Ravenscourt Park

Ravenscourt Park, Hammersmith & Fulham

A public park and its neighbouring residential locality, situated at the western end of Hammersmith

Ravenscourt Park - geograph-4237785-by-Peter-McDermott

From at least the 14th century this was the manor of Pallingswick or Paddenswick. In 1746 Secretary to the Admiralty Thomas Corbett bought the estate and rebuilt the manor house, naming it Raven­scourt after the bird on his family’s coat of arms. Parts of the 80-acre estate were leased to tenant farmers after Corbett’s death.

George Scott, who lived at Raven­scourt from 1812 to 1859, progres­sively sold off chunks of his land for house­building and insisted on high standards of archi­tec­ture and construc­tion. He also improved the parkland and added flower gardens. Some of the new houses were soon demol­ished during the building of the railway that cut across the southern end of the estate. The station opened in 1877, and was called Shaftes­bury Road for the first eleven years of its existence.

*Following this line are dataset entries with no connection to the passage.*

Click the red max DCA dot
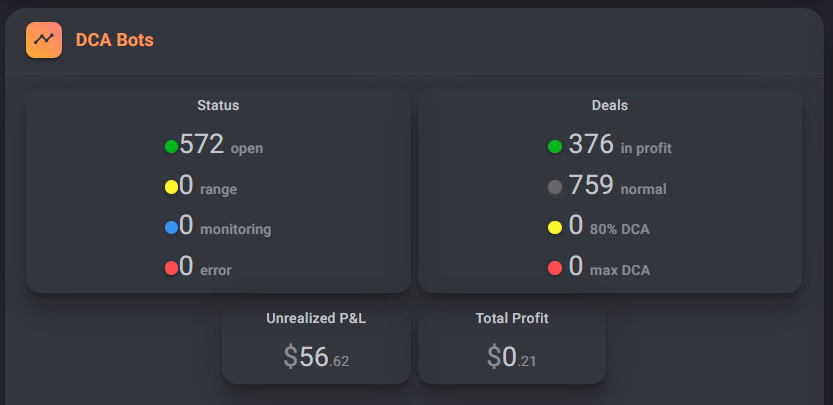 (x=555, y=268)
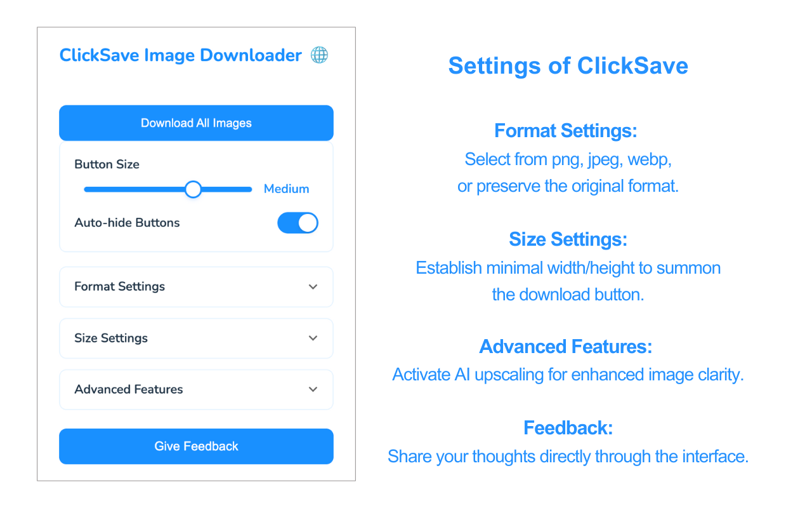
Task: Select the Size Settings panel row
Action: pyautogui.click(x=196, y=338)
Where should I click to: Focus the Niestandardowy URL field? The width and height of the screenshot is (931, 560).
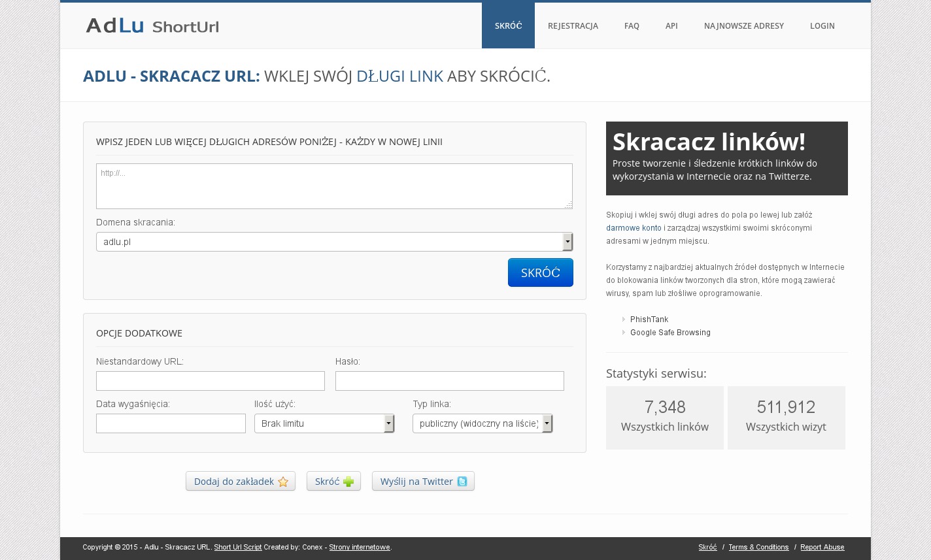click(210, 381)
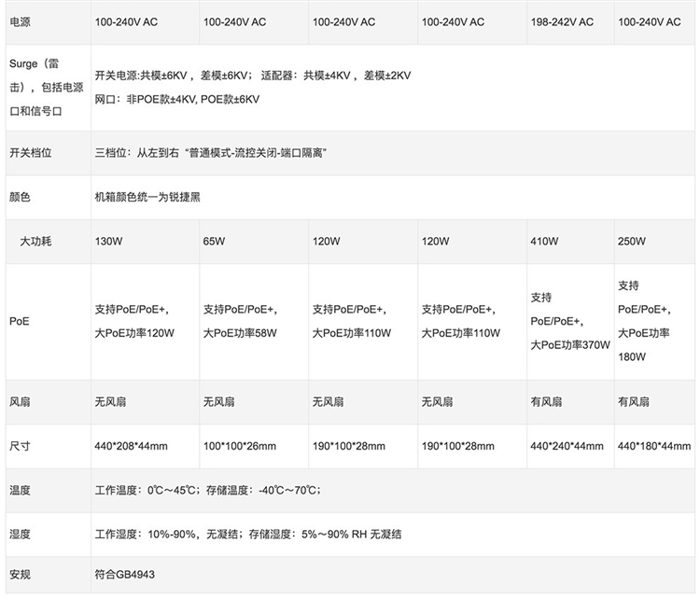Click the 风扇 row label

coord(20,402)
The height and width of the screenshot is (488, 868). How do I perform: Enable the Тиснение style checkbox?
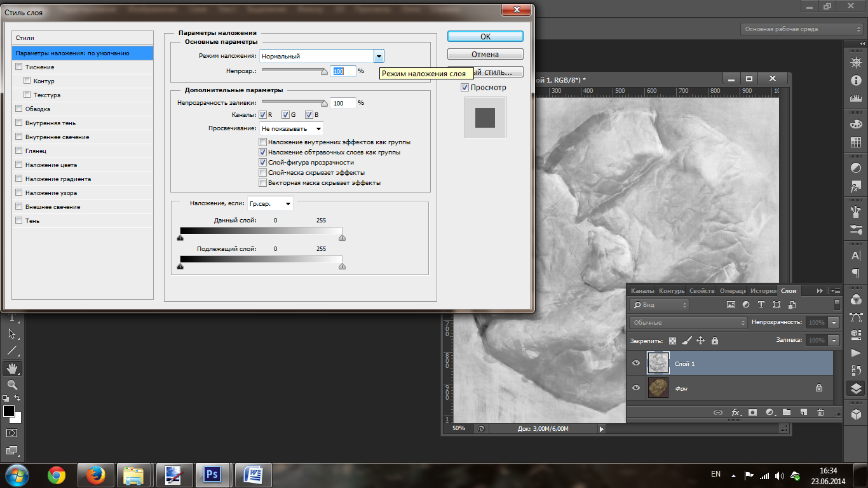click(19, 67)
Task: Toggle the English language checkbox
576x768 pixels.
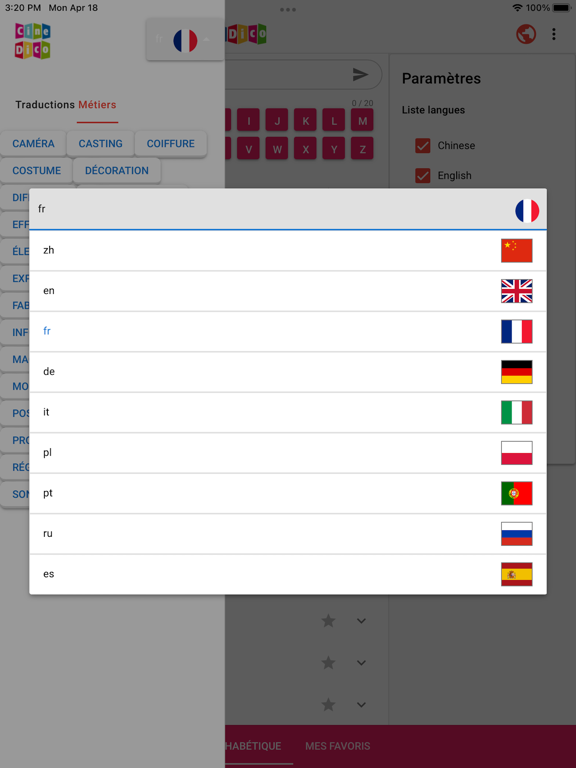Action: [x=423, y=175]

In 1887 Scott’s heirs sold Raven­scourt and 32 acres of grounds to the Metro­pol­itan Board of Works, which converted the gardens into a park. “To my mind this indeed is the most beautiful park in London,” wrote WH Hudson in Birds in London in 1898.

Ravenscourt Park
Raven­scourt Park

Queen Charlotte’s hospital (now merged with Chelsea hospital and situated in Wormwood Scrubs) opened in a large Victorian house on the west side of the park in 1929. Two years later the Royal Masonic hospital replaced some neigh­bouring houses. Later called Raven­scourt Park hospital, it is presently proposed to become the London Inter­na­tional, described as ‘London’s first inde­pen­dent super speciality hospital’. However, this project appears to have proceeded more slowly than had been expected.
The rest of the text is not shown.